Friday, May 27, 2011

Printed Receipts

In preparation for my new retail space and the eventuality of doing shows, I decided to spend a little time last night integrating a new function to my workflow: real, printed receipts.

Here's the whole in-person sales system that runs from my still-kicking first generation iPhone. It uses three apps that integrate together, even without the fancy features of iOS 4.

RingItUp Pro handles inventory and sales tracking.

CC Terminal handles credit card processing.

Print n Share does the printing.

First, I enter all of my inventory into RingItUp Pro. This lets me know on-the-fly how many of each item I have in backstock.

Then, when a customer makes a purchase, I enter a sale. If it's a credit card transaction, I enter their address into my contacts so it will be there to verify the credit card.
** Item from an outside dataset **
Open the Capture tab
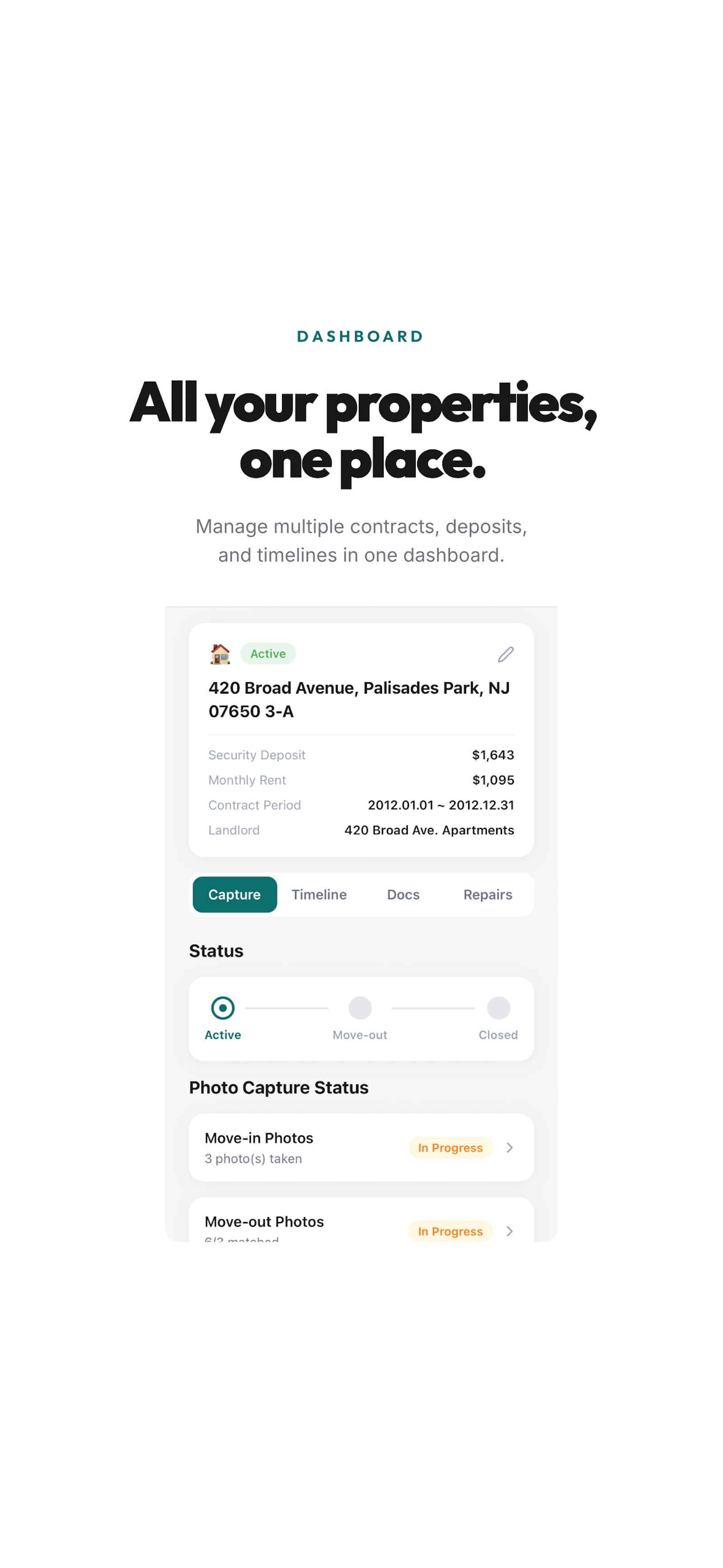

If it's cash, I don't have to do that, but I do always try to enter people's email and get their permission to be added to my mailing list. I haven't started an email newsletter yet, but I will someday.

To process a credit card, I then click the credit card icon at the top of the screen. All of the details about the transaction and address info are sent over to CC Terminal.

One day I'll get a more modern device that can connect to a swiper, but for now I just enter the card number by hand.

After the charge is approved, it sends me back to RingItUp Pro and marks the sale as paid.

I then have two options, send an email to the customer or print a real receipt. When I choose Print App, it sends the receipt document to Print n Share.

And here's where it gets crazy, fancy, and robust. I've configured it to use a gmail-based print queue. This means that the document gets sent from Print n Share to a special gmail account.

On the computer, there's a software called WePrint that checks this account every few minutes. When a new printer document email arrives, it is downloaded and printed immediately.

This solution is robust because it doesn't depend on the computer being turned on with the print server running in order to initiate a print job. Since I use a notebook computer for everything, it's likely that I would forget some step of the morning setup. No big whoop. The document sits in that gmail account until it gets printed. I just turn on the computer, connect the printer, turn on the print server and poof! The document spits out as if nothing happened.

And here's the result: professional-looking sales receipts printed from an inventory tracking, credit card processing sales workflow that runs on my phone. Maybe I'm just getting old, but this technology seems miraculous to me.